▶ [ASSIGNMENT]:
What you write must match exactly the lines from the one with "Given: Collapse the Counter Settings group" through the last line of the material below.
(Beginning of EXERCISE INPUTS)
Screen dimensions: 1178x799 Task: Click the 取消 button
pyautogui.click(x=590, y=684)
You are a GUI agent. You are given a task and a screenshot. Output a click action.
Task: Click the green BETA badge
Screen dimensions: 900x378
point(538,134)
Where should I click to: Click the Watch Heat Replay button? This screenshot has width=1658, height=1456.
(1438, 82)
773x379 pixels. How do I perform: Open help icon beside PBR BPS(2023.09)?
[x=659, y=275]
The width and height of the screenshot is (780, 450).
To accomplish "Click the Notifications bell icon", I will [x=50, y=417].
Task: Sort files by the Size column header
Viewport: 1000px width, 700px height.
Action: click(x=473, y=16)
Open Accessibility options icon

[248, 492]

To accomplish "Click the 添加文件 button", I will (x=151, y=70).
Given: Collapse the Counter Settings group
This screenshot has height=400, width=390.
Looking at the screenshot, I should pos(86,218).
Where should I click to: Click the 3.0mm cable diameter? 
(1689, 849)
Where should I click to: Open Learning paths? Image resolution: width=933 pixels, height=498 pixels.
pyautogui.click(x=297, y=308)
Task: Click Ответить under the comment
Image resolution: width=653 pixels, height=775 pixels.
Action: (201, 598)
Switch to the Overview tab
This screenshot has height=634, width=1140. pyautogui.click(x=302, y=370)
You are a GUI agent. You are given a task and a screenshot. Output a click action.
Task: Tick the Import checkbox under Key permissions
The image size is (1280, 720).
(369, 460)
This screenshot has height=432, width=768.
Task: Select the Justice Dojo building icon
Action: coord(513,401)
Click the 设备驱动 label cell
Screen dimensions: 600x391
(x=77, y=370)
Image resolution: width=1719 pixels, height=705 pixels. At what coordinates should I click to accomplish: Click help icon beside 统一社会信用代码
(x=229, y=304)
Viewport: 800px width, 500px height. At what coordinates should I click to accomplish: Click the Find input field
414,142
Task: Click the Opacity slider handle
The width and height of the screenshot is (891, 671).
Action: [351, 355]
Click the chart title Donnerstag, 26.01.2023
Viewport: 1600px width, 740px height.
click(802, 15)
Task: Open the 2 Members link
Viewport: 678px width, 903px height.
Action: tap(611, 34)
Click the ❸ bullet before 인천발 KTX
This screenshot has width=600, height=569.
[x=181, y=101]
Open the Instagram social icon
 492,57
(End of EXERCISE INPUTS)
▶ [RESULT FOR THIS EXERCISE]:
Given: Collapse the Counter Settings group
This screenshot has height=400, width=390.
Looking at the screenshot, I should pos(86,218).
Where should I click to: Click the 3.0mm cable diameter? 
(1689, 849)
Where should I click to: Open Learning paths? Image resolution: width=933 pixels, height=498 pixels.
pyautogui.click(x=297, y=308)
Task: Click Ответить under the comment
Image resolution: width=653 pixels, height=775 pixels.
Action: (201, 598)
Switch to the Overview tab
This screenshot has height=634, width=1140. pyautogui.click(x=302, y=370)
You are a GUI agent. You are given a task and a screenshot. Output a click action.
Task: Tick the Import checkbox under Key permissions
The image size is (1280, 720).
(369, 460)
This screenshot has height=432, width=768.
Task: Select the Justice Dojo building icon
Action: coord(513,401)
Click the 设备驱动 label cell
Screen dimensions: 600x391
(x=77, y=370)
Image resolution: width=1719 pixels, height=705 pixels. At what coordinates should I click to accomplish: Click help icon beside 统一社会信用代码
(x=229, y=304)
Viewport: 800px width, 500px height. At what coordinates should I click to accomplish: Click the Find input field
414,142
Task: Click the Opacity slider handle
The width and height of the screenshot is (891, 671).
Action: [351, 355]
Click the chart title Donnerstag, 26.01.2023
Viewport: 1600px width, 740px height.
click(802, 15)
Task: Open the 2 Members link
Viewport: 678px width, 903px height.
Action: tap(611, 34)
Click the ❸ bullet before 인천발 KTX
This screenshot has width=600, height=569.
[x=181, y=101]
Open the Instagram social icon
 492,57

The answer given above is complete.